Document text:
----

The model was simulated for a duration of 15 min. This duration was chosen because we are interested in factors affecting a rapid response to stimulation. We repeated the simulations and subsequent analysis for longer durations, 30 and 60 min, to see if the influential proteins change with longer stimulation.

2.3. Characterizing cellular response

We used the concentration of double phosphorylated ERK (ppERK) as a way to characterize the cells’ response to antigen stimulation. Once the time course for ppERK was simulated for each cell, the final value was compared to the initial total amount of ERK in the cell. If the relative amount of ppERK reached 50% or greater, the cell was considered to have responded to stimulation and was placed into a group called “high ERK response.” Cells that failed to reach 50% of ERK phosphorylation were considered to be “low ERK response.” This threshold was chosen based on its usage in previous experimental studies (Altan-Bonnet and Germain, 2005). This classification is the primary output of the model.

2.4. Partial least squares analysis

In brief, partial least-squares (PLS) allows for the formation of a predictive model of a system’s outputs given any number of inputs. However, unlike a mechanistic model, which describes a system based on its biological interactions, the parameters found by a PLS model do not correspond to actual biological functions. Rather, the parameters are chosen based on their ability to relate the inputs to the outputs. A PLS model can be used generalize the relationship between the inputs and the outputs, providing valuable multivariate information that would be more difficult to get out of a mechanistic model.

A PLS model is a type of multivariate regression that relates input variables to output variables by maximizing the correlation between the variables. In PLS, both the inputs and the outputs are transformed into a new dimensional space comprised of principal components (linear combinations of the inputs), and a linear regression is performed between these new variables before transforming them back to the original dimensions. When transforming the inputs into the principal components space, the dimensionality of the inputs is reduced. This allows PLS to handle noisy data and collinear inputs. Additionally, this analysis calculates how much each input contributes to the transformed variables, indicated by the weight of each input. The weights can then be examined to learn general relationships between the inputs and the outputs, and determine which inputs are most influential. For these reasons, PLS is an attractive tool for multivariate analysis of large networks (Cosgrove et al., 2010; Loiben et al., 2017; Wold et al., 2001; Wu et al., 2008).

In this study, the initial protein concentrations were used as inputs to predict which group, “high ERK response” or “low ERK response”, the cell would belong to. For this analysis, the nonlinear iterative partial least-squares (NIPALS) algorithm (Geladi and Kowalski, 1986) was used for fitting the PLS model. For a detailed description of the process, see Geladi and Kowalski (1986). The inputs were taken as the log-value of the initial concentrations of the 23 proteins that have a non-zero starting value. Prior to performing the analysis, these input values were scaled by subtracting the mean of the training set and then dividing by its standard deviation. The result of this is that each input had a mean of zero and a standard deviation of one. Such scaling is important so as to eliminate the effects of highly varying input ranges on the model.

----

Data supplied:

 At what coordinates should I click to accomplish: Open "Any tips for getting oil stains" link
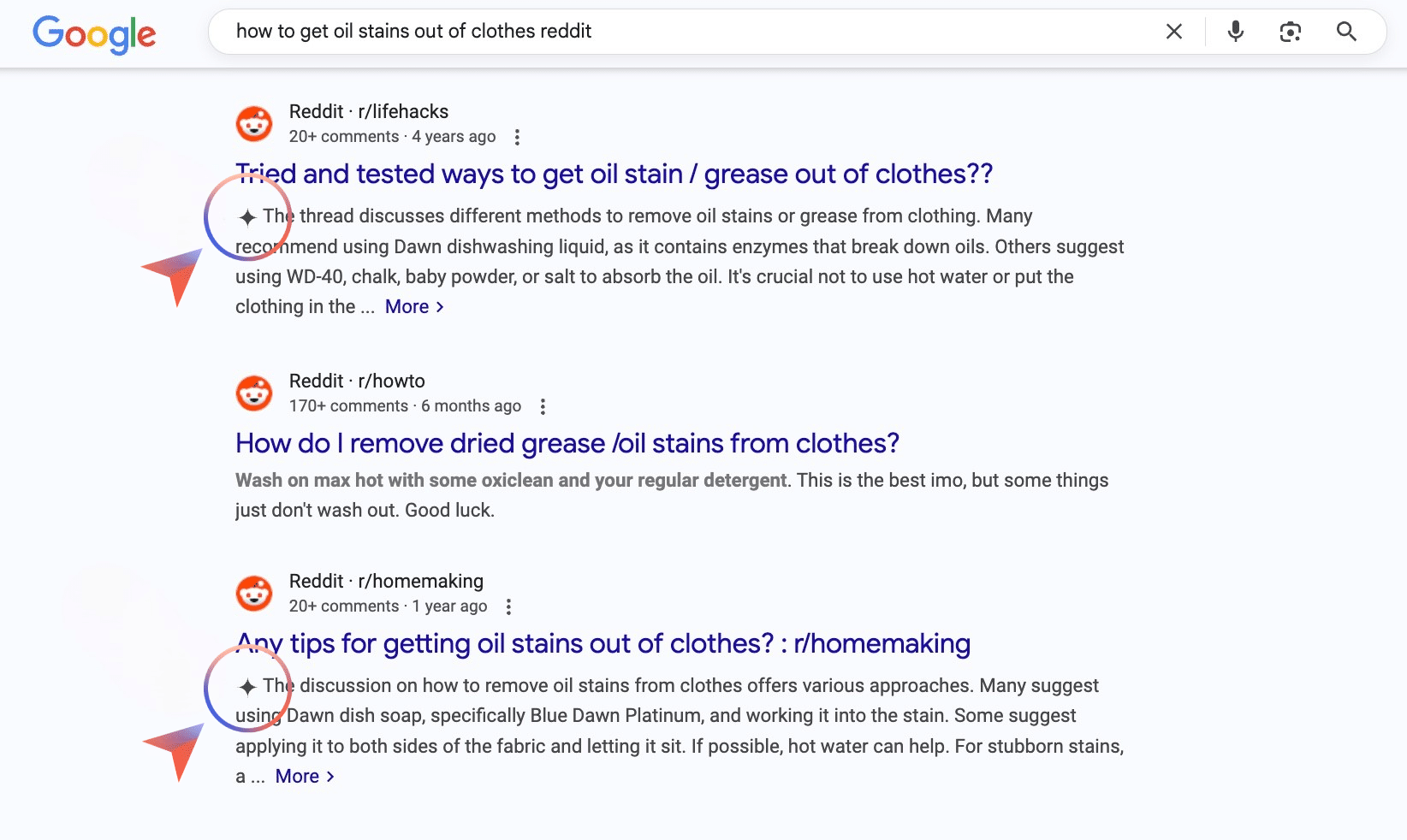coord(603,643)
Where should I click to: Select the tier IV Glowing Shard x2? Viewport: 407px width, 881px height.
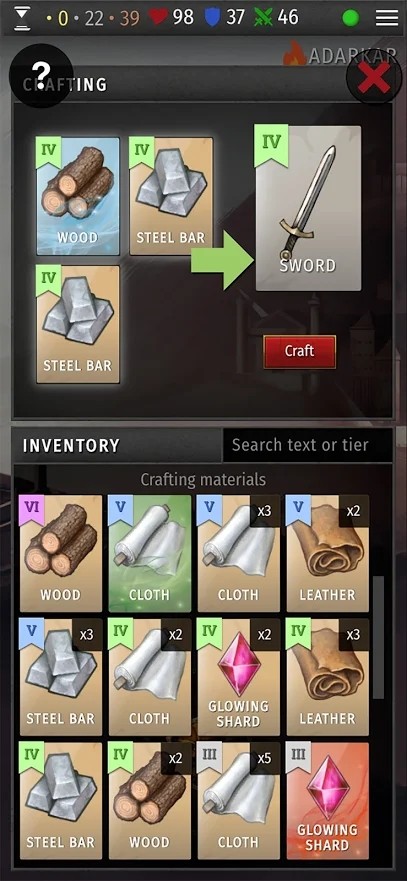coord(239,677)
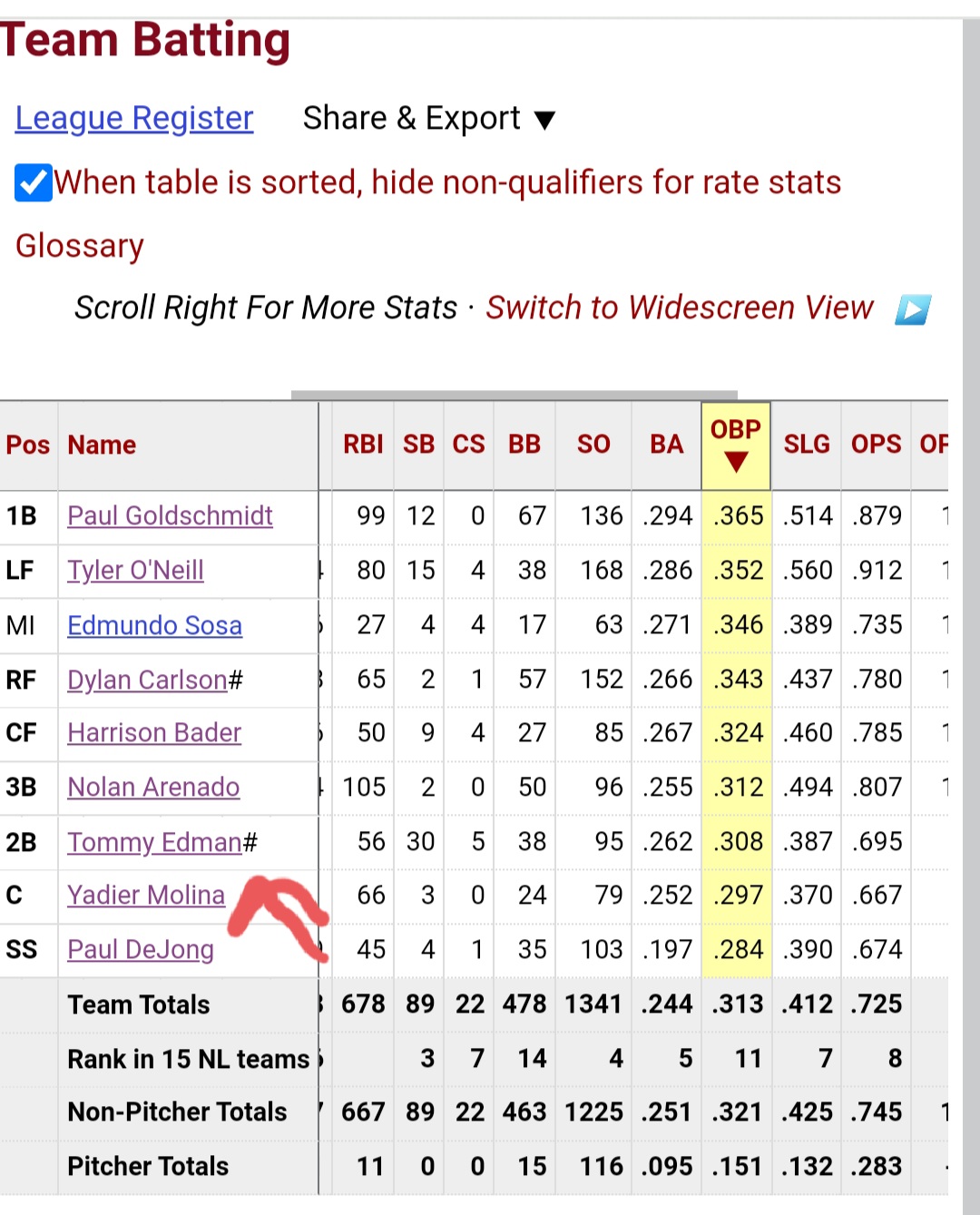The image size is (980, 1215).
Task: Sort by batting average BA header
Action: pos(666,445)
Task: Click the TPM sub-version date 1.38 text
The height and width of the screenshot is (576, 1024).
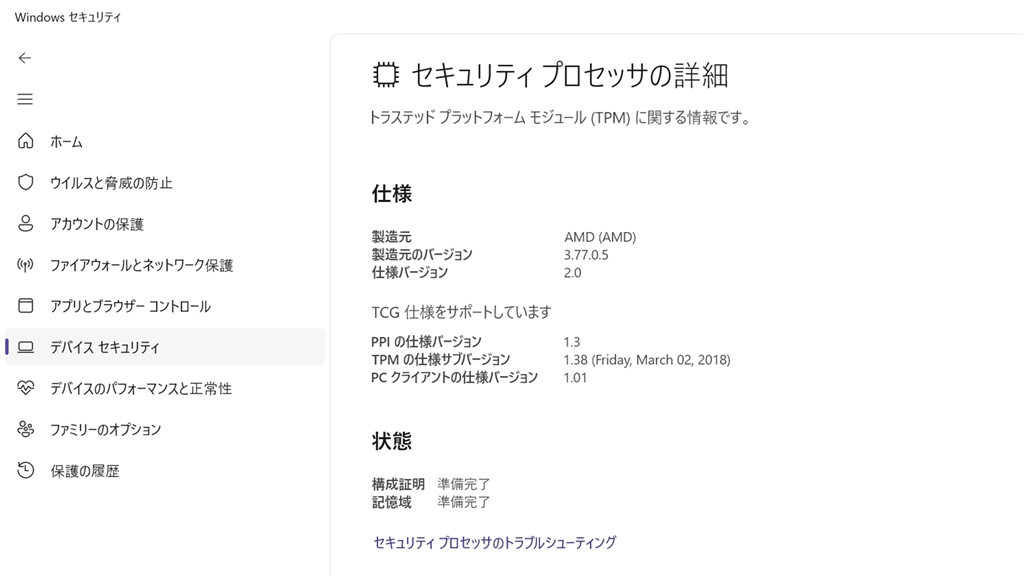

----

What you will do:
**1.** In the passage on modeling ERK response, what relative amount of double phosphorylated ERK had a cell to reach to be placed in the "high ERK response" group?
**2.** Carry on the passage on modeling ERK response, starting after its last sentence.

Responses for each task:
**1.** 50% or greater of the cell's initial total amount of ERK.

**2.**
The model was trained on simulations from two-thirds of the cells, with the remaining one-third left for validating the PLS model. To determine the robustness of the PLS model, training and validation was performed 100 times, randomly splitting the population that was created in Section 2.2 into training and validation sets each time. This was performed for each possible number of principal components that the model could have. The final number of principal components was chosen as the lowest number of components where the addition of more components failed to improve the accuracy of the model.

2.5. Identification of influential proteins

The primary way of identifying the most influential inputs to a PLS model is by calculating the variable importance of projection (VIP) scores. VIP scores are also used in variable selection in order to determine which variables to keep for model reduction when dealing with large numbers of inputs. VIP scores are calculated using the weights from the inputs to each component, along with the amount of output variance explained by each component. A higher VIP score indicates that the input is more influential to the outputs. Traditionally, an input is considered to be highly influential and chosen during variable selection if its VIP score is greater than one (Akarachantachote et al., 2014).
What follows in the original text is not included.